I'm building a web crawler in Node.js using the npm crawler
package. My program right now creates 5 child processes which each instantiate a new Crawler, which crawls a list of URLS which the parent provides.
When it runs for about 15-20 minutes, it slows down to a halt and the processes' STATE
column from the output of the top
command reads stuck
for all the children. [see below]
I have little knowledge of the top
command, and the columns provided, but I want to know is there a way to find out what is causing the processes to slow down by looking at the output of top
? I realize that it is probably my code that has a bug in it, but I want to know where I should start debugging: memory leak, caching issue, not enough children, too many children, etc.
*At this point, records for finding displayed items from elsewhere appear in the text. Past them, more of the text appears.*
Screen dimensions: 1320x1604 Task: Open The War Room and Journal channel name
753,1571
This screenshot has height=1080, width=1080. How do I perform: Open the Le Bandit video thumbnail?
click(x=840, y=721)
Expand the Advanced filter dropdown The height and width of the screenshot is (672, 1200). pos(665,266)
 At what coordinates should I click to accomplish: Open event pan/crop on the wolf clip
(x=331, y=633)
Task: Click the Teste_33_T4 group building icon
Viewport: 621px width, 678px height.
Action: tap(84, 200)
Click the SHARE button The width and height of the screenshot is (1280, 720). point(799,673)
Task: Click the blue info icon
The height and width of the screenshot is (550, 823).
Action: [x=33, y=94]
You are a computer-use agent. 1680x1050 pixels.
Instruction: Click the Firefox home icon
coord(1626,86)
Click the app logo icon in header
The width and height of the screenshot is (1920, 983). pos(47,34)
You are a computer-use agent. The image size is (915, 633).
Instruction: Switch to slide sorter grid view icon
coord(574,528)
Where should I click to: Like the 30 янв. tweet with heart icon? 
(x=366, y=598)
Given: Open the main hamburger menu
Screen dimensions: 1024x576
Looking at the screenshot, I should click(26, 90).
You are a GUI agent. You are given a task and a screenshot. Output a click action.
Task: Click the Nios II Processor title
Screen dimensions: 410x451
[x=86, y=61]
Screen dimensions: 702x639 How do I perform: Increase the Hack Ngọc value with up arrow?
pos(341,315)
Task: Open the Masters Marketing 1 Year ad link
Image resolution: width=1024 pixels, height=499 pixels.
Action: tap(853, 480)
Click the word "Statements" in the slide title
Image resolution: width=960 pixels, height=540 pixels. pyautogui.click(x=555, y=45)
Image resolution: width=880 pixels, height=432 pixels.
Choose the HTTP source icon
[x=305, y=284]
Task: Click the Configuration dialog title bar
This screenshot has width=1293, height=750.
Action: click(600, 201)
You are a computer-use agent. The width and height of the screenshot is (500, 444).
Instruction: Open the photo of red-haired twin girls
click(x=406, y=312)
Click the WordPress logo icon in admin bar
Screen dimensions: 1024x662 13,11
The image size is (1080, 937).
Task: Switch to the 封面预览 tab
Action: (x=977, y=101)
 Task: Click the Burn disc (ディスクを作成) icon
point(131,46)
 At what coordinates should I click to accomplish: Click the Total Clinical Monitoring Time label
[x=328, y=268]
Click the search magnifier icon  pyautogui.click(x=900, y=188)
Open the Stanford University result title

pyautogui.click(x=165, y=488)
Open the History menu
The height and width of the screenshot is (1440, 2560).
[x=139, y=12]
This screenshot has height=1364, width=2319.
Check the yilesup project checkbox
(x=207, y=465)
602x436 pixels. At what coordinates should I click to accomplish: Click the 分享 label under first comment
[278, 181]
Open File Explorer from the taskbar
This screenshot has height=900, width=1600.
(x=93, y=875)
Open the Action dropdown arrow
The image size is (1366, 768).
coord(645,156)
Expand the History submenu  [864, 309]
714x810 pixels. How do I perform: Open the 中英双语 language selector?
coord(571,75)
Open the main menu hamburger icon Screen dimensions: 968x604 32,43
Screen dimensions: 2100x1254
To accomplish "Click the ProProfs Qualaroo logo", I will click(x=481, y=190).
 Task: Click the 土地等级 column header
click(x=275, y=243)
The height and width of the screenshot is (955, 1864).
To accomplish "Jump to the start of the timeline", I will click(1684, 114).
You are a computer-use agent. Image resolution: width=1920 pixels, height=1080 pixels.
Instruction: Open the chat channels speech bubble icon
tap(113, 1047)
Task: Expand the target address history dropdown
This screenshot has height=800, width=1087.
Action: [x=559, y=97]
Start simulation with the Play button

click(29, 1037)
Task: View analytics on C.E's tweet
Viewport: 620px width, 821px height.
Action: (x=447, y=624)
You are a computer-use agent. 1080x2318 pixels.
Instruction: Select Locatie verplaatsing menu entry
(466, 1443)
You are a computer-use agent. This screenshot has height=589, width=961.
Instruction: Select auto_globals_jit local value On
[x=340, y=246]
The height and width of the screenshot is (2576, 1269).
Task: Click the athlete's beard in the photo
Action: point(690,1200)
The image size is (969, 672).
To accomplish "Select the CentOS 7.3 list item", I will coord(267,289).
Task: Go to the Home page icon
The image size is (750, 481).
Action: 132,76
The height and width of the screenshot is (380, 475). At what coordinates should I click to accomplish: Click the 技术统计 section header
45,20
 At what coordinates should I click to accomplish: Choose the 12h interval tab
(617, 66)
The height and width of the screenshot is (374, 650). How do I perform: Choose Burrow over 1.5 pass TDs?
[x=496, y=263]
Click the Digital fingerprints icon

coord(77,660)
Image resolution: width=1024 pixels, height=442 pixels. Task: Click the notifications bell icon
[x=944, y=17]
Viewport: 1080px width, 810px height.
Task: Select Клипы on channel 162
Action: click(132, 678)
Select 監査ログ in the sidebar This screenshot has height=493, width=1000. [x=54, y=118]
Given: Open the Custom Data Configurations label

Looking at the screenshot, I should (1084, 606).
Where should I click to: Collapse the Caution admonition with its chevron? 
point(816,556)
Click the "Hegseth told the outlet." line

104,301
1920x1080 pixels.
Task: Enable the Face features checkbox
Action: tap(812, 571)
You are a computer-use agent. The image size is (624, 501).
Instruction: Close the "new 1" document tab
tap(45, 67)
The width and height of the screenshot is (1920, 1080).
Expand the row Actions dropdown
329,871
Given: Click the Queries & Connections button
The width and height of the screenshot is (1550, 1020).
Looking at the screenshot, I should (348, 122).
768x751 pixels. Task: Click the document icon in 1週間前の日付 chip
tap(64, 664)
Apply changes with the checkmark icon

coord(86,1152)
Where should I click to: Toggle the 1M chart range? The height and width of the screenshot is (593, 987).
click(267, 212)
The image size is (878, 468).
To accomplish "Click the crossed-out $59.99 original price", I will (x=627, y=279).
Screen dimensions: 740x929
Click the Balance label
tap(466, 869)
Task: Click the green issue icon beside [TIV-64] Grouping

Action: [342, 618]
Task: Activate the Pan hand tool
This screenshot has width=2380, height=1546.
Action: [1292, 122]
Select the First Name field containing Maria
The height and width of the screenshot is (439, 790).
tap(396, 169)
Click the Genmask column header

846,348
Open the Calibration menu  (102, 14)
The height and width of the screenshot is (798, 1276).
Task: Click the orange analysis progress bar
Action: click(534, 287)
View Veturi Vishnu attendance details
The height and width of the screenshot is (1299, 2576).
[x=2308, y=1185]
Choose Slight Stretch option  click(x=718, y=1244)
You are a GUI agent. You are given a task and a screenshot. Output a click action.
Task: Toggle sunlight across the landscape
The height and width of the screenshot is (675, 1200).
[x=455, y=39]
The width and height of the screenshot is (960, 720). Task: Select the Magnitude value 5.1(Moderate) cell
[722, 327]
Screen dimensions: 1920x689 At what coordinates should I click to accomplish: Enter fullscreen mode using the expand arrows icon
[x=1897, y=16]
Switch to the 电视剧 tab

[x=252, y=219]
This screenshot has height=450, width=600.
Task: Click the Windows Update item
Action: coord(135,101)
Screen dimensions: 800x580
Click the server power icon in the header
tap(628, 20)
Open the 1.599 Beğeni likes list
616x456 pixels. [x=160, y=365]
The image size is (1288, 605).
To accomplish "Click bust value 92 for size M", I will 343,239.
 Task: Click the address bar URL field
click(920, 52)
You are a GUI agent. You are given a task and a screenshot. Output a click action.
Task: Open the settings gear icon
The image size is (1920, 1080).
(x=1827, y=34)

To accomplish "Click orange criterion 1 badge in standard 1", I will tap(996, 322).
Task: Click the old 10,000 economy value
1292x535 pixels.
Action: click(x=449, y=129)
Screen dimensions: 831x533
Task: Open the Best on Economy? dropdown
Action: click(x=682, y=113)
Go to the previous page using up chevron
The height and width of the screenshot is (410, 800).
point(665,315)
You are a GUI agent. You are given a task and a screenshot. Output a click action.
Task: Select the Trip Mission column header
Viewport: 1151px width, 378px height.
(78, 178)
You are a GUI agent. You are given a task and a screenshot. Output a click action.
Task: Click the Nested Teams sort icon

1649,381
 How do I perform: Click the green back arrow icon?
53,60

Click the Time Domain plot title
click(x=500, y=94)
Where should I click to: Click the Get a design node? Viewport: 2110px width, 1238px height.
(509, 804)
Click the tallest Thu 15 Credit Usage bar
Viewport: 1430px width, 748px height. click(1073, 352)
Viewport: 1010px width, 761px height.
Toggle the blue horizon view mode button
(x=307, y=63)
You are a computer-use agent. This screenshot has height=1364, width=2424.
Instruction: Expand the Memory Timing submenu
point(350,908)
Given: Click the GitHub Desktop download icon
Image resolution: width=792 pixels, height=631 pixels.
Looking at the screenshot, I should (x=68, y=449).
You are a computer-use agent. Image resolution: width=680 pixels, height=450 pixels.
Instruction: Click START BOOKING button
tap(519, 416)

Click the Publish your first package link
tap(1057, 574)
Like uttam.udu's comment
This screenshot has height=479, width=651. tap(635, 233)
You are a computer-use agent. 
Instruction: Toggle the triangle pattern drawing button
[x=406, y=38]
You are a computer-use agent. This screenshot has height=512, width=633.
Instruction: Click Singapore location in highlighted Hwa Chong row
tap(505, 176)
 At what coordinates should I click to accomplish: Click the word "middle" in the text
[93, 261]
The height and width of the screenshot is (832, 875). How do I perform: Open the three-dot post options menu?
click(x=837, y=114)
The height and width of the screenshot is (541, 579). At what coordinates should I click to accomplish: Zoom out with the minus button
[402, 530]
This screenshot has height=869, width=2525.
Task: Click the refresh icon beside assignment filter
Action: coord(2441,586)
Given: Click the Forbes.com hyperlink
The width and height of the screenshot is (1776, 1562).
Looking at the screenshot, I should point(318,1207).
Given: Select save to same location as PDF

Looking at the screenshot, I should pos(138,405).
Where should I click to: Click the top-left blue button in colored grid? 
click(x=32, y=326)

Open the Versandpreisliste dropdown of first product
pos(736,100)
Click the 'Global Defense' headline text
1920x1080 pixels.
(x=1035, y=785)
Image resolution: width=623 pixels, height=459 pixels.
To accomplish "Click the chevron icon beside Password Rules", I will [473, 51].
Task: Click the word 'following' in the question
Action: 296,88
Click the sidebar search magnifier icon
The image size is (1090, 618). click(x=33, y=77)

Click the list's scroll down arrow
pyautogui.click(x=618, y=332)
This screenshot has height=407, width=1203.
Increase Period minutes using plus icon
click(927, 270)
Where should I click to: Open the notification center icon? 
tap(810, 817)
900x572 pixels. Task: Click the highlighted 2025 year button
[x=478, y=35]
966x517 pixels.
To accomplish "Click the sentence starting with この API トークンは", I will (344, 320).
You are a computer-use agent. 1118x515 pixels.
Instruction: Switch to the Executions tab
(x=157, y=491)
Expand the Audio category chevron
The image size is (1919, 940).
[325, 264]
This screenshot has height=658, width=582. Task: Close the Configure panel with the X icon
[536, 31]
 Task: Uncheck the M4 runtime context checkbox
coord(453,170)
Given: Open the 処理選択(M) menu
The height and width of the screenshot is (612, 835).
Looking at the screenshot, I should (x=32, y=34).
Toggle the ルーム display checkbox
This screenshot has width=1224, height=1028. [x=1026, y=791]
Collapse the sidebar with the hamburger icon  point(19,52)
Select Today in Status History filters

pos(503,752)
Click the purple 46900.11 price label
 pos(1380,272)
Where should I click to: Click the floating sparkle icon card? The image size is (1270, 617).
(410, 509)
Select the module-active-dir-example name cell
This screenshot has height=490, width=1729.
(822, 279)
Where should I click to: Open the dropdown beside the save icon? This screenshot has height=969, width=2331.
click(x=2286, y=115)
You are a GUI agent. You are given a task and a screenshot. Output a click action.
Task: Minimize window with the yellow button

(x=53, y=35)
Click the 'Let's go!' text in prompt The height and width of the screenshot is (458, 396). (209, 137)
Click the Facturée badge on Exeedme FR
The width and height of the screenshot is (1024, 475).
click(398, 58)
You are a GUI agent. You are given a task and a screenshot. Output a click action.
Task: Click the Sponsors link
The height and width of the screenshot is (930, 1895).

Below is the entire output of top
PID COMMAND %CPU TIME #TH #WQ #PORT #MREG MEM RPRVT PURG CMPRS VPRVT VSIZE PGRP PPID STATE UID FAULTS COW MSGSENT MSGRECV SYSBSD SYSMACH
11615 node 2.0 17:16.43 8 0 42 2519 94M- 94M- 0B 1347M+ 1538M 4150M 11610 11610 stuck 541697072 14789409+ 218 168 21 6481040 63691
11614 node 2.0 16:57.66 8 0 42 2448 47M- 47M- 0B 1360M+ 1498M- 4123M 11610 11610 stuck 541697072 14956093+ 217 151 21 5707766 64937
11613 node 4.4 17:17.37 8 0 44 2415 100M+ 100M+ 0B 1292M- 1485M 4114M 11610 11610 sleeping 541697072 14896418+ 215 181 22 6881669+ 66098+
11612 node 10.3 17:37.81 8 0 42 2478 24M+ 24M+ 0B 1400M- 1512M 4129M 11610 11610 stuck 541697072 14386703+ 215 171 21 7083645+ 65551
11611 node 2.0 17:09.52 8 0 42 2424 68M- 68M- 0B 1321M+ 1483M 4111M 11610 11610 sleeping 541697072 14504735+ 220 168 21 6355162 63701
11610 node 0.0 00:04.63 8 0 42 208 4096B 0B 0B 126M 227M 3107M 11610 11446 sleeping 541697072 45184 410 52 21 36376 6939
Here are the dependencies:
├── colors@0.6.2
├── crawler@0.2.6
├── log-symbols@1.0.0
├── robots@0.9.4
└── sitemapper@0.0.1
Sitemapper is one I wrote myself which could be a source for bugs.